[Stored records]
•••••

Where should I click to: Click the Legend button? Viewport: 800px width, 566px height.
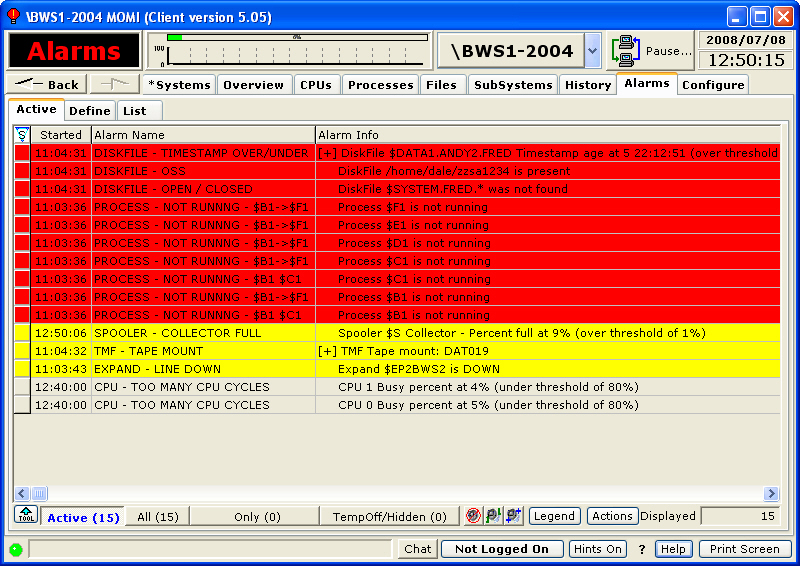click(554, 516)
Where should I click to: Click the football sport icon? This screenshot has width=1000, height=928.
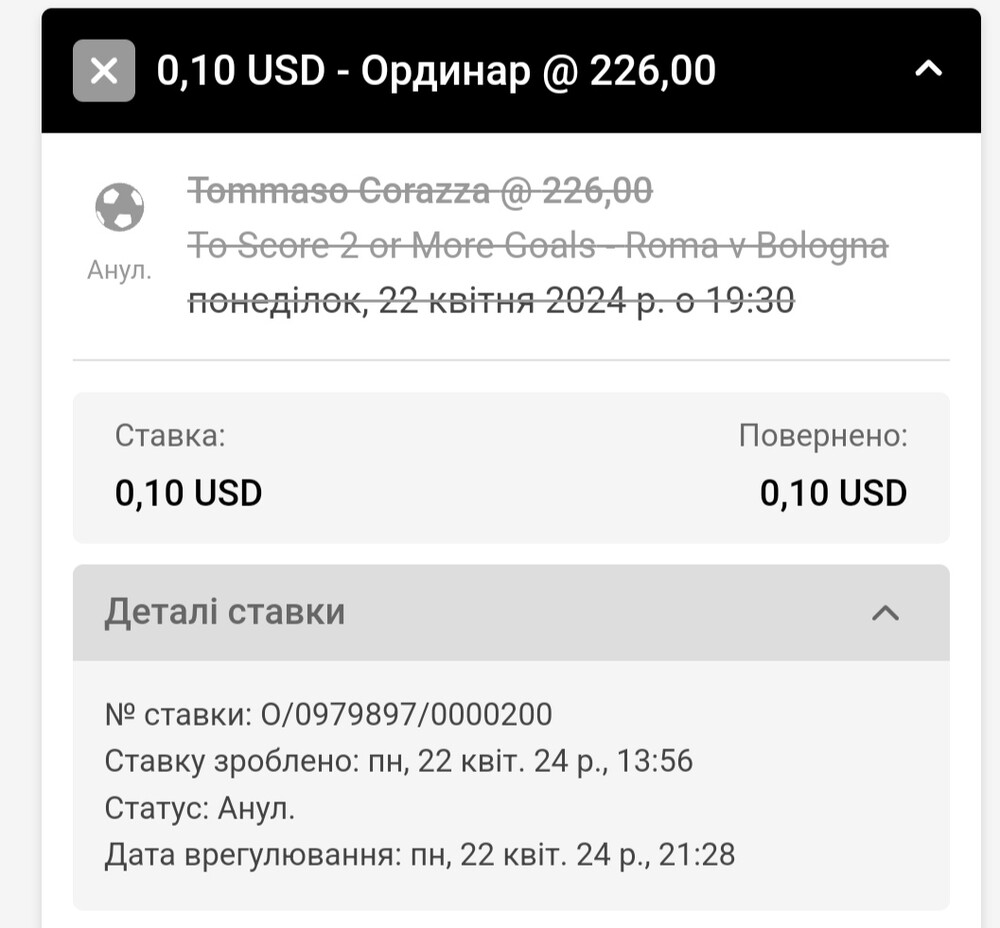pos(119,207)
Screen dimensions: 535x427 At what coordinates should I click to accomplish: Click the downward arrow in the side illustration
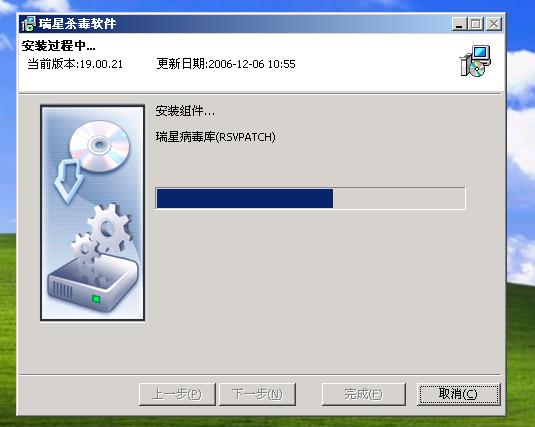pyautogui.click(x=69, y=181)
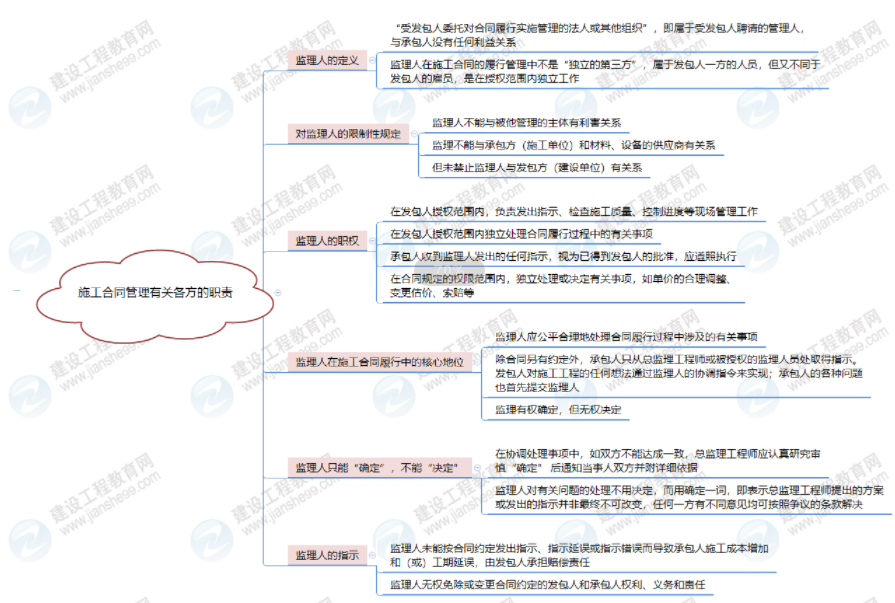Collapse the 监理人只能"确定"，不能"决定" branch
Screen dimensions: 895x603
pyautogui.click(x=479, y=467)
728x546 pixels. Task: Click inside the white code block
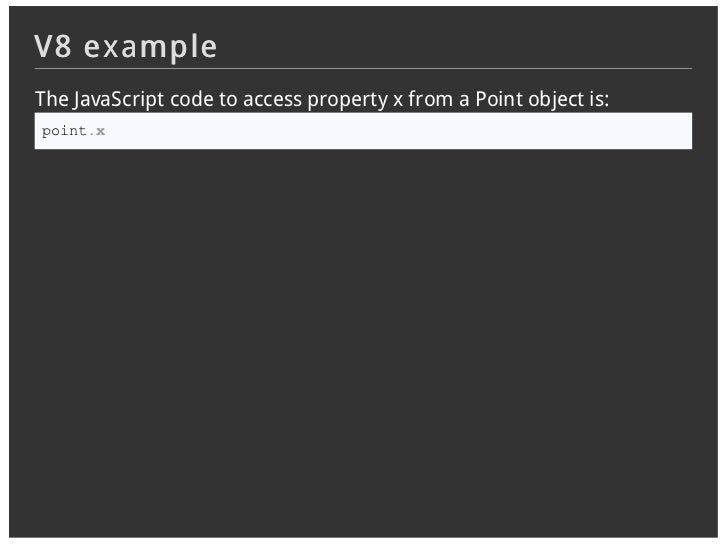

•••••

> _TASK DETAILS_
Restate, word for word, the entries above, dropping any picture.

> _EXERCISE OUTPUT_
Where should I click to: Click the Legend button? Viewport: 800px width, 566px height.
click(554, 516)
Where should I click to: Click the football sport icon? This screenshot has width=1000, height=928.
pos(119,207)
Screen dimensions: 535x427 At what coordinates should I click to accomplish: Click the downward arrow in the side illustration
pyautogui.click(x=69, y=181)
Collapse the 监理人只能"确定"，不能"决定" branch
Screen dimensions: 895x603
pyautogui.click(x=479, y=467)
728x546 pixels. Task: Click inside the white code block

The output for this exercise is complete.